Une douce odeur de café avait chassé celle du tabac froid. Abigaël ouvrit les yeux sur le visage de Léa. Sourire, chaleur. Elle se redressa et mit quelques secondes à quadriller son environnement. Elle serra sa fille dans ses bras, longtemps.
— Il était encore là ? demanda Léa.
— Oui. Dans un rêve imbriqué. Je me suis réveillée dans le lit de son appartement, alors qu’en fait, je dormais encore.
Abigaël s’enfouit dans une grosse robe de chambre en coton et se dirigea vers la fenêtre. À l’extérieur, les montagnes arrondies du Connemara et, à leurs pieds, le bleu azur d’un lac. D’instinct, elle palpa chaque petit cratère sur son avant-bras droit.
— Elles étaient à gauche, murmura-t-elle.
Léa s’approcha, elle aussi, de la fenêtre et se positionna juste à côté de sa mère.
— Qu’est-ce que tu dis ?
— Dans mon rêve, les brûlures de cigarette étaient à gauche. Et je ne m’en suis pas rendu compte. J’aurais dû, Léa ! J’aurais dû. Ça m’aurait évité de…
Elle porta les mains à son ventre, au niveau du foie. Léa se serrait contre elle. La jeune fille aimait regarder ces grands espaces, cette explosion de couleurs à nulle autre pareille. L’Irlande, c’était la terre de ses grands-parents, patrie des contes et des légendes. En cette fin novembre, les températures fendaient la pierre. Seul un vieux chien et son Irlandais de maître se promenaient sur la berge du lac, là-bas, au loin.
— Tout ça finira bien par s’arrêter un jour. Pour nous deux…
Abigaël l’espérait de tout cœur. Quatre mois avaient passé depuis l’affreuse nuit dans l’écurie, mais tout était encore tellement à vif. Même en fuyant loin du Nord et en essayant de se reconstruire une nouvelle vie avec Léa, Frédéric et Freddy continuaient à hanter leurs nuits à toutes les deux. Sur le territoire de l’imaginaire, les monstres demeuraient immortels.
Ce fameux soir d’horreur, le corps de Frédéric avait été découvert dans la chambre de Freddy, avec deux balles en pleine poitrine. Manque de chance pour lui, le kidnappeur avait été alerté de sa présence par une alarme silencieuse installée à l’entrée de la ferme. Quand Frédéric avait surgi, Freddy l’attendait de pied ferme.

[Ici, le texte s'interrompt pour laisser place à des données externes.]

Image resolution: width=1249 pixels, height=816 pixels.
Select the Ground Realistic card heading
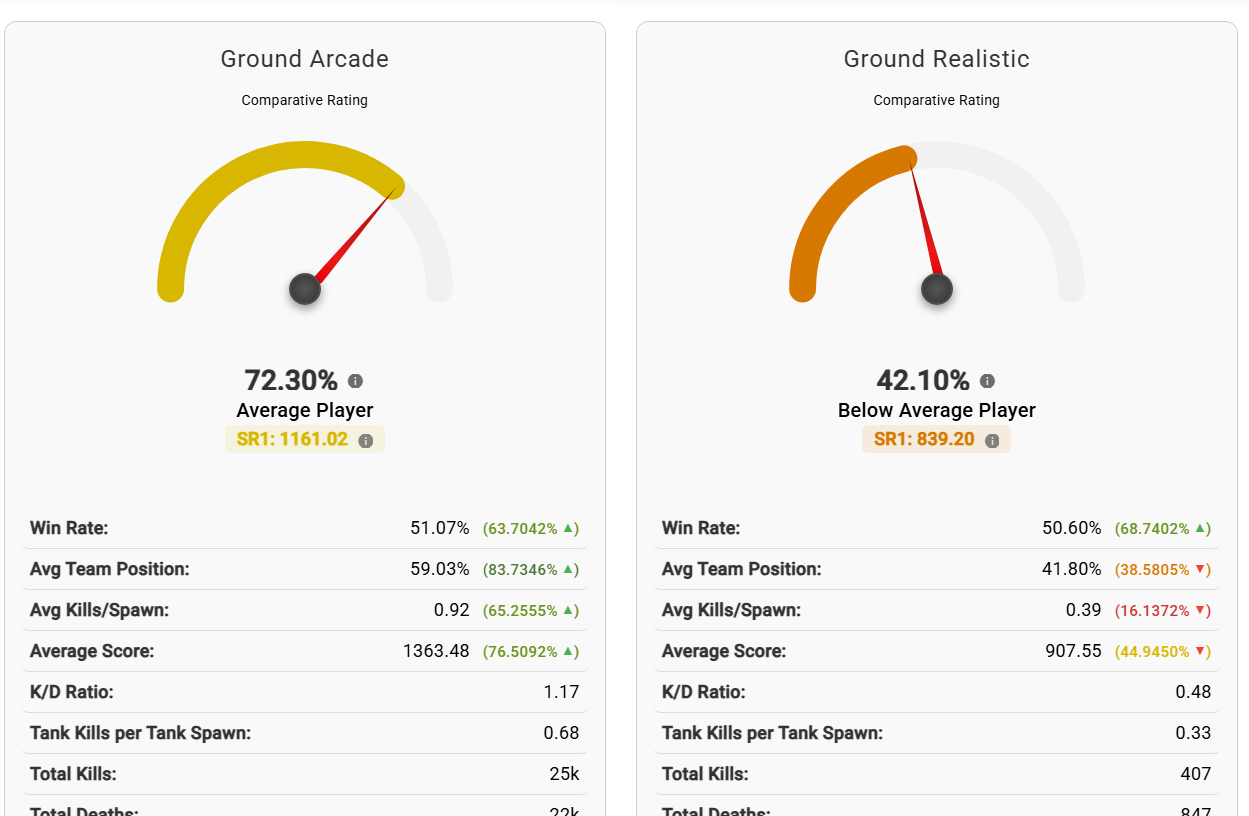click(x=937, y=59)
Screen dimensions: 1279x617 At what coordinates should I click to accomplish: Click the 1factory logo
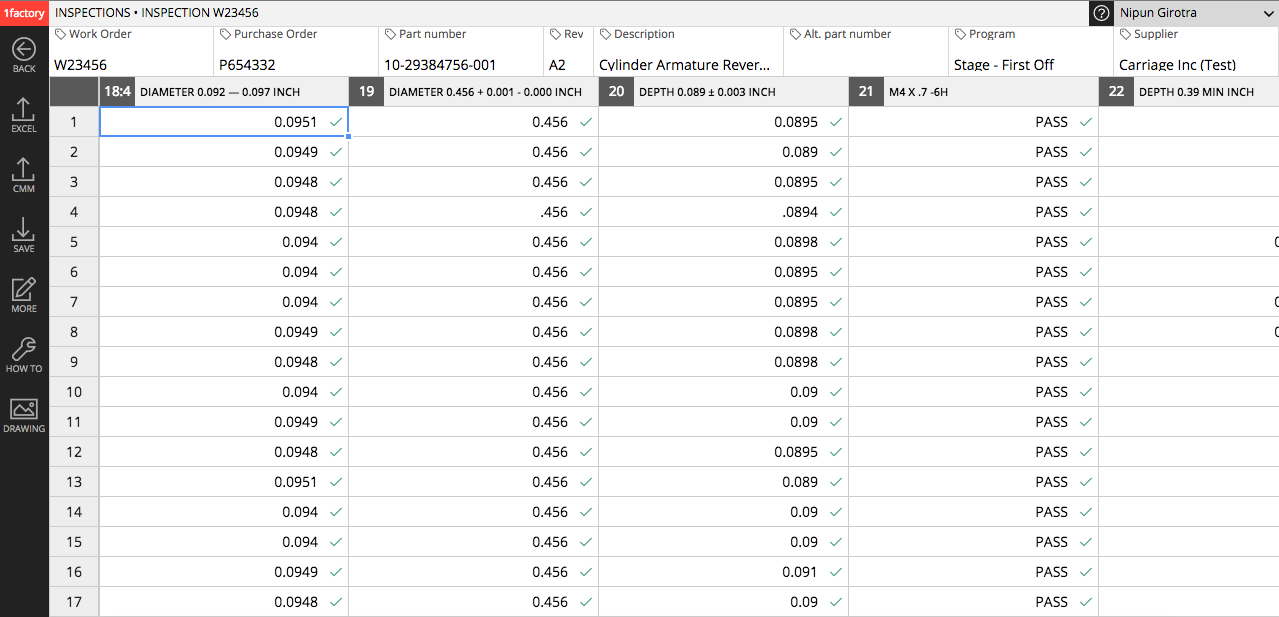[24, 13]
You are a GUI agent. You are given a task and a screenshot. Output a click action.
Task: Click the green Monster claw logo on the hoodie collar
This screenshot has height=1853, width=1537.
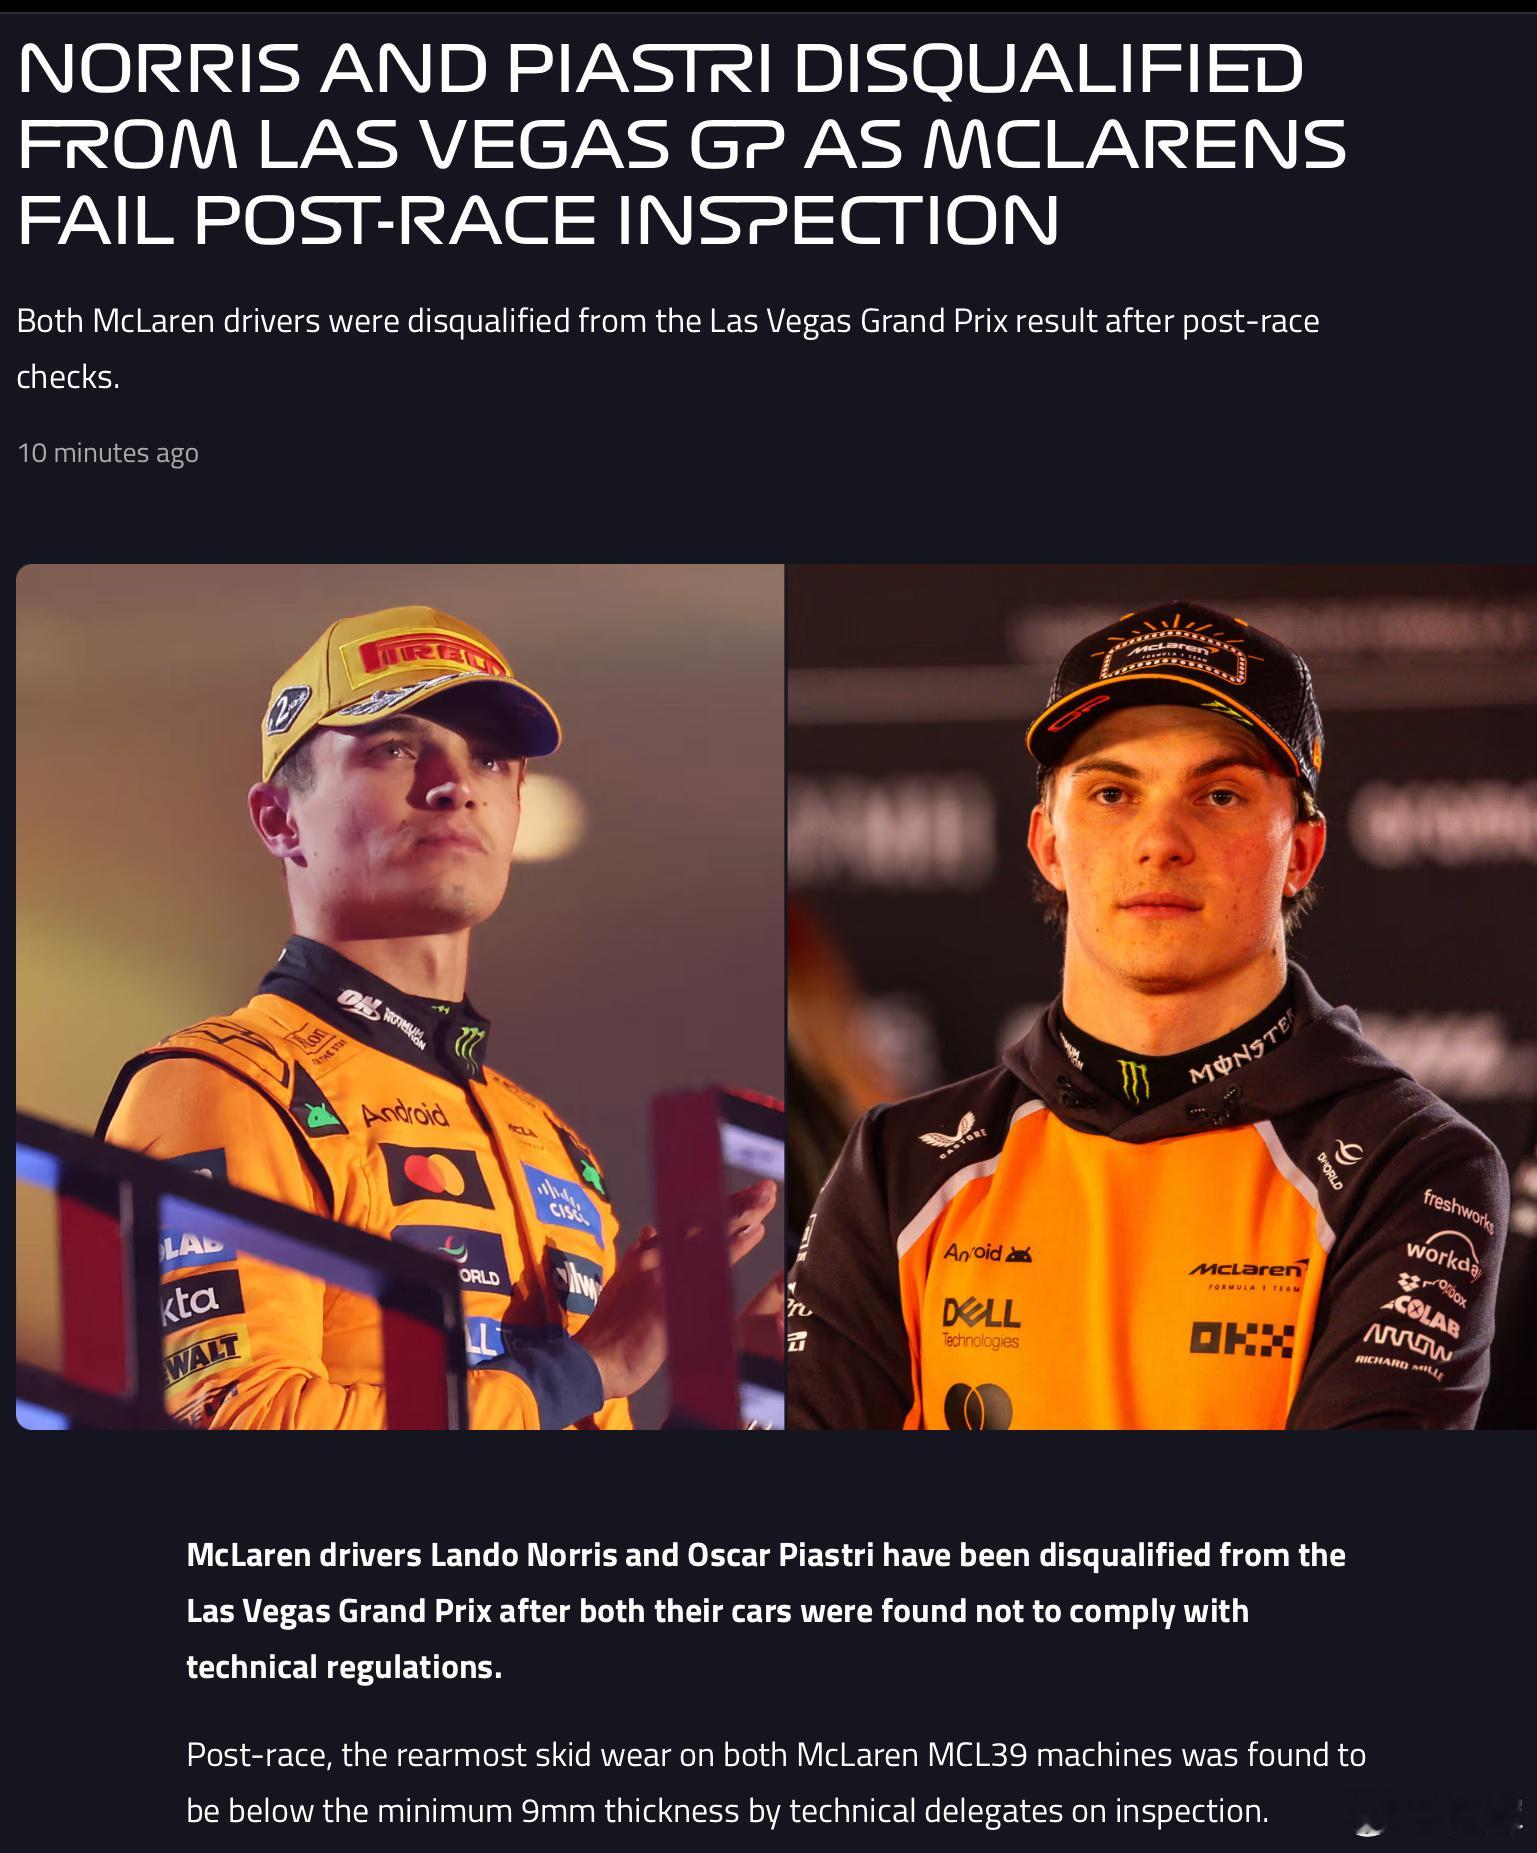(1133, 1081)
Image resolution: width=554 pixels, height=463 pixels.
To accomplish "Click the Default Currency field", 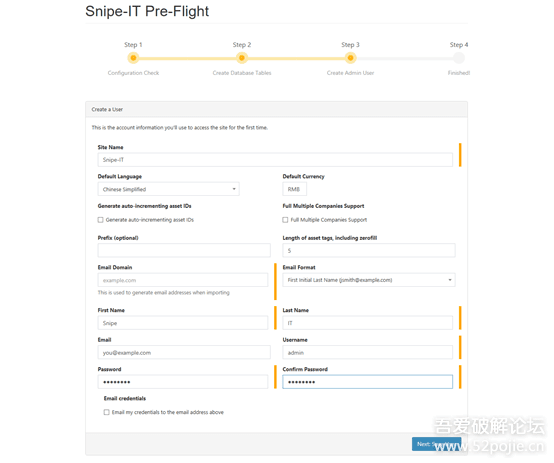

L’enquête de gendarmerie avait éclairé les derniers points d’ombre. La « machine » avait été installée dans une remise, à quelques mètres des écuries. Dans cette ferme coupée du monde, un Horla d’un nouveau genre avait voulu boire le sommeil de quatre enfants innocents. Il y était arrivé, en partie.
Patrick Lemoine avait demandé à changer de service, une fois l’enquête bouclée. Finie, la section de recherches pour lui. Les révélations sur Frédéric l’avaient profondément meurtri, et il essayait à présent de sauver ce qu’il restait de son couple. Quant à Gisèle, elle était repartie s’enfermer sous ses combles, noyée dans ses volutes de fumée et entourée de ses têtes de carnaval, traquant sans relâche les pédophiles et autres bandits du Net. La famille Merveille 51 n’existait plus que sur le papier.
Plus tard, Abigaël et Léa allèrent marcher au bord du lac, bien couvertes, bonnets, écharpes et gants en laine. Des moutons se dispersaient comme des flocons de coton sur les pentes grises. Abigaël avait toujours aimé ces paysages hors du temps et loin des hommes. Qu’il pleuve, qu’il vente, c’était leur rituel depuis leur emménagement à un jet de pierre de Letterfrack, sur la côte ouest de l’île. L’été prochain, leur grande maison serait transformée en un bed & breakfast qui pourrait accueillir jusqu’à une dizaine de voyageurs.
Léa ne reprendrait l’école qu’en janvier. Quant aux autres enfants, Arthur, Alice, Victor… chacun essayait de se reconstruire à sa façon.